At least for me, I think most programmers know not to use FillChar to fill a managed type, but it is a good point to be careful.

Zeroing a register and moving it into a block is usually the fastest way to go about such things, but FillChar doesn't assume the input is zero, whereas if it were treated as an intrinsic, such an optimisation can be made.

I'm not sure why Free Pascal would use REP MOVS to fill a buffer, since that's for moving data from one buffer to another of the same size (e.g. what Move sometimes uses), whereas REP STOS writes the value in AL/AX/EAX/RAX to a destination buffer, so of course REP MOVS is going to be slower.

Gareth aka. Kit

On 19/04/2022 14:26, Stefan Glienke via fpc-devel wrote:
I would rather give a hint to change the code - because only for unmanaged 
types the semantic of FillChar is equal to default().

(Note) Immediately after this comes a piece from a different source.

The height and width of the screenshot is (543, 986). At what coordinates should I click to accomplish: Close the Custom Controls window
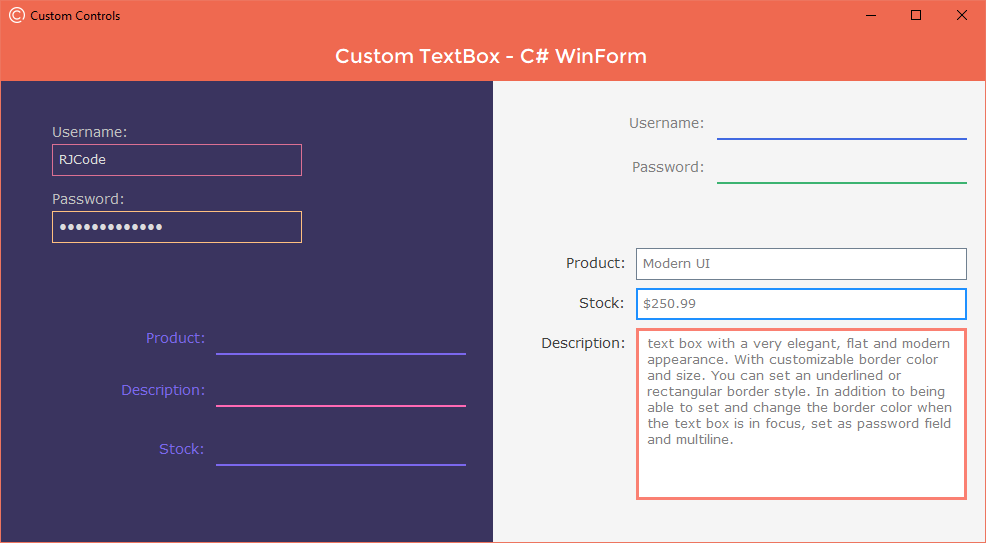(x=962, y=15)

As for performance - I just ran some benchmarks comparing the way FPC does it 
and how Delphi does it. xor a register and mov that into place (Delphi way) is 
faster in all cases I tested. Also once the record is large enough FPC uses rep 
movs, Delphi does rep stos. rep stos has faster timings that rep movs so I 
cannot see how it could be faster given the initial overhead to produce the 
empty temp.

On 19/04/2022 14:49 J. Gareth Moreton via fpc-devel 
<fpc-devel@lists.freepascal.org> wrote:

Interesting - I wasn't aware of this intrinsic!  I'll make a note of
that one.

It might be useful to transform FillChar calls to the Default intrinsic
at the node level.

Gareth aka. Kit

On 19/04/2022 12:43, Stefan Glienke via fpc-devel wrote:
You are the expert but I am not sure how that can be the case given you only 
need to zero a register and blast that into the record location opposed to 
twice as many mov operations being generated that I have seen with the record 
that Gareth originally posted.

On 19/04/2022 13:37 Sven Barth via fpc-devel <fpc-devel@lists.freepascal.org> 
wrote:


Stefan Glienke via fpc-devel <fpc-devel@lists.freepascal.org> schrieb am Di., 
19. Apr. 2022, 12:38:
If you want to zero small records more efficiently it might be better using 
Default(t) for that and looking at optimizing the code the compiler generates 
for that as it seems it produces an empty temp variable which it assigns 
instead of simply zeroing the record variable where default() is being assigned 
to.
This was an explicit design choice I made, because it pays of as soon as a 
second such assignment for the same type is made.